The 2nd Engineer Battalion is an engineer battalion in the United States Army which can trace its lineage back to 1861.

==Lineage==
Organized 31 December 1861 in the Regular Army at Washington, D.C., from new and existing companies of engineers as a provisional engineer battalion (constituted 28 July 1866 as the Battalion of Engineers)

- Expanded 14 March-7 June 1901 to form the 1st and 2d Battalions of Engineers (1st Battalion of Engineers—hereafter separate lineage)
- 2d Battalion of Engineers expanded, reorganized, and redesignated 1 July-1 August 1916 as the 2d Regiment of Engineers
- 2d Regiment of Engineers expanded 21 May-20 June 1917 to form the 2d, 4th, and 5th Regiments of Engineers (4th and 5th Regiments of Engineers—hereafter separate lineages)
- 2d Regiment of Engineers redesignated 29 August 1917 as the 2d Engineers
- Assigned in September 1917 to the 2d Division (later redesignated as the 2nd Infantry Division (United States))
- 1st Battalion, 2d Engineers, reorganized and redesignated 16 October 1939 as the 2d Engineer Battalion (remainder of regiment disbanded)
- Redesignated 1 August 1942 as the 2d Engineer Combat Battalion
- Redesignated 1 March 1954 as the 2d Engineer Battalion
- Inactivated 15 June 2005 in Korea
- Headquarters and Headquarters Company activated 16 October 2008 at White Sands Missile Range, New Mexico (Support Company concurrently constituted and activated)
- Inactivated 30 April 2015 at White Sands Missile Range, New Mexico
- Activated 10 June 2015 at Fort Bliss, Texas as part of the 3rd Brigade Combat Team, 1st Armored Division.

==World War 1==
The 2nd Engineer Regiment was deployed to the Mexican border prior to US involvement in the First World War. On the US entry to the war the 2nd Engineers deployed to the Western Front in France as the organic Engineering element of the 2nd Division.

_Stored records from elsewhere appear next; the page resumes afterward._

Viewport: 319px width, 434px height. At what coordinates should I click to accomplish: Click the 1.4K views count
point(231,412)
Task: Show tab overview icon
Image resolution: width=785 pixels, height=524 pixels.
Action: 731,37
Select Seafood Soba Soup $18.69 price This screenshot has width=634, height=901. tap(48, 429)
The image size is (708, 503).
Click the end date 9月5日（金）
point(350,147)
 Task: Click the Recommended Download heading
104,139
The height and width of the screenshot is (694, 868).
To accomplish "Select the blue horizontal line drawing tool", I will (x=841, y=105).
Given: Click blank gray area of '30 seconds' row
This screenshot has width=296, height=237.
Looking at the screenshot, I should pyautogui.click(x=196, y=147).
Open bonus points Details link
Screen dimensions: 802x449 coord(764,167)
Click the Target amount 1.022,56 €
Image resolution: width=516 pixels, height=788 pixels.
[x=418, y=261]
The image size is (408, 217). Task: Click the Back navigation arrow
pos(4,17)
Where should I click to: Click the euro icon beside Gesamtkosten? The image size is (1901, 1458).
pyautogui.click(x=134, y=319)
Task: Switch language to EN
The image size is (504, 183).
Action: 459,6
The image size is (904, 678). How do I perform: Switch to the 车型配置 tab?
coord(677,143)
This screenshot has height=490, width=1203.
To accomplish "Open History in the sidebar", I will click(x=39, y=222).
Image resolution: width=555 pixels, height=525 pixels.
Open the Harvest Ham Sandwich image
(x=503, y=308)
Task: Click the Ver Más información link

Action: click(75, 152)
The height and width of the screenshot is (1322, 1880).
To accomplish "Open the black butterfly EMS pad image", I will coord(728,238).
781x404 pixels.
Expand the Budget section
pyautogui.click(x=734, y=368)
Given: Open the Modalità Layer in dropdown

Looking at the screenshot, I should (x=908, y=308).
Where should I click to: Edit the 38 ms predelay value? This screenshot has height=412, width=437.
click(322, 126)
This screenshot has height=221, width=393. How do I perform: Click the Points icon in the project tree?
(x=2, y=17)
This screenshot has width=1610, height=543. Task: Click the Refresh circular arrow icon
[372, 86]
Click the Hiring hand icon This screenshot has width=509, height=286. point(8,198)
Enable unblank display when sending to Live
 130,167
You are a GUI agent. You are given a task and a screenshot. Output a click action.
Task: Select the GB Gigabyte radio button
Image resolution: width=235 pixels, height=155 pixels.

The regiment arrived in theater under strength. On 15 December 1917, 400 men from Companies D, E and F of the 116th Engineers (Idaho National Guard) assigned to the 41st "Sunset" Division. The remainder of the 116th Engineers formed the cadre of new military training depot in Angers, France.

The 1st and 2nd battalions of the 2nd Engineers participated in the Battle of Belleau Wood in direct support of the 4th Marine Brigade of the US Army's 2nd Division. Elements of the 2nd Engineers provided combat engineer support and fought as infantry throughout the battle. In the words of author and U.S. Marine Corps veteran John Thomason, "There were always good feelings between the Marines of the 2d Division and the Regular Army units that formed it, but the Marines and the 2d Engineers – 'Say, if I ever get a drink, a 2d Engineer can have half of it! Boy they dig trenches and mend roads all night, and they fight all day!'"

==Korean War==

In late fall of 1950 Chinese forces surprised and overran U.S. and U.N. troops, including the U.S. Eighth Army and the 2nd Infantry Division. By the last week of November, U.S. and U.N. troops were forced to withdraw south. The 2nd Engineer Battalion was the organic combat engineer battalion assigned to the 2nd Infantry Division. The battalion was ordered to hold the town of Kunu-Ri protecting the rear and right flank of the Eighth Army as it retreated. Companies from the battalion were attached to two infantry regiments, the 9th and 38th, to fill gaps in the defending lines. The lines eventually gave way to brutal assaults by three Chinese divisions. By 26 November, after three days of heavy fighting, the three enemy divisions had grown to five, with more on the way. On 29 November, the battalion received orders to relocate south to Sunchon, but the Chinese had blocked the only escape route south at a mountain pass. The 2nd Engineer Battalion moved forward to clear a path through the obstacle and open the road. Once the road was cleared, the battalion was told to hold the line with the 23rd Infantry Regiment and A Battery of the 503rd Field Artillery. Early on 30 November, the massive 2nd Infantry Division convoy began to slowly make its way across the mountain pass through a six-mile gauntlet of Chinese sniper and mortar fire. Within hours the situation turned from bad to worse as swarms of Chinese troops engulfed the retreating column. The 2nd Engineer Battalion was the only unit left to oppose the massive Chinese assault. The engineers successfully held off the enemy long enough for the remainder of the 2nd Infantry Division to evacuate through the pass.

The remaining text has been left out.